5 years ago

Pudendal nerve injury is a relatively common but transient complication of hip arthroscopy

Darren de SA, Etienne L. Belzile, Olufemi R. Ayeni, Anthony Habib, Nicole Simunovic, Seper Ekhtiari, Chloe E. Haldane

Abstract

Purpose

Hip arthroscopy is emerging as the standard of care for conditions involving the hip, and has a unique set of complications. The purpose of this review was to identify (1) the crude rate of pudendal nerve injury following hip arthroscopy and (2) the specific factors leading to pudendal nerve injury.

Methods

MEDLINE, EMBASE, and PubMed were searched from database inception to October 2016. Patient demographics, indications, surgical technique, complication rates, treatment approaches, and rehabilitation strategies were extracted.

Results

Twenty-four studies (n = 3405) were included, with the majority (66%) of studies being level IV evidence.
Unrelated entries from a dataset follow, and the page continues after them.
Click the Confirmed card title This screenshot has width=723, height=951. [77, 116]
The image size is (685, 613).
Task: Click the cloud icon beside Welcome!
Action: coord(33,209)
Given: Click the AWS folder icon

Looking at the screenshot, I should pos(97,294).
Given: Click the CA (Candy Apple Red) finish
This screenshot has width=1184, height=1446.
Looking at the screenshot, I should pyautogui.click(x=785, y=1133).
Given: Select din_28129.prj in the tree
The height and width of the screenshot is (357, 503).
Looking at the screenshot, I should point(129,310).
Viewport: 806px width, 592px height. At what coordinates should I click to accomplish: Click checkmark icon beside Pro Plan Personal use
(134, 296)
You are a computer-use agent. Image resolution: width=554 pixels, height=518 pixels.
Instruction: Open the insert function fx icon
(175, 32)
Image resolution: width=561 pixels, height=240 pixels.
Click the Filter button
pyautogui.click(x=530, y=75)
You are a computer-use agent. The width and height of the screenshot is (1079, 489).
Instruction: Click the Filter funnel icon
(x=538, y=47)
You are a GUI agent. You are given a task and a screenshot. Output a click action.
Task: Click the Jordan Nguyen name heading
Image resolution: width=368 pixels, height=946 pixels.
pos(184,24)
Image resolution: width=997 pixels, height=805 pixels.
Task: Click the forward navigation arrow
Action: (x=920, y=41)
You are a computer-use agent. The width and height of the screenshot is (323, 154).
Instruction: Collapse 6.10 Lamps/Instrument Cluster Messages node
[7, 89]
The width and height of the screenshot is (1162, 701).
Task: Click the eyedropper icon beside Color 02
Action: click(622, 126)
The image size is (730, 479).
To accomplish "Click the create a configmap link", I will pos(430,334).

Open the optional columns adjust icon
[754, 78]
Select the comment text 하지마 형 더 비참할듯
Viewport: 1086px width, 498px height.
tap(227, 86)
The mean age was 33.9 ± 9.7 years (range 12–78) and 48.2% were males. Average follow-up was 30.2 ± 19.1 months. 62 patients were reported to have sustained pudendal nerve injury (1.8%) post-operatively, and all resolved within 6 weeks to 3 months. Of the seven studies that reported using a perineal post, 20 patients were diagnosed with pudendal nerve injury (4.3%), in contrast to two studies (189 patients) reporting only 0.5% pudendal nerve injury without the use of perineal post. Two studies commented on time of traction during surgical intervention with mean times of 98 and 68 min with complication rates of 10% and 6.6%, respectively.

Conclusions

Pudendal nerve injury is not uncommon following hip arthroscopy, with a reported rate found in this review of 1.8%. Potential risk factors may include the use of a perineal post and long traction times. All reported cases resolved within 3 months. Patients should be informed of complications related to pudendal nerve injury, which include sexual and urinary dysfunction.

Level of evidence

Level IV, systematic review of level I–IV studies.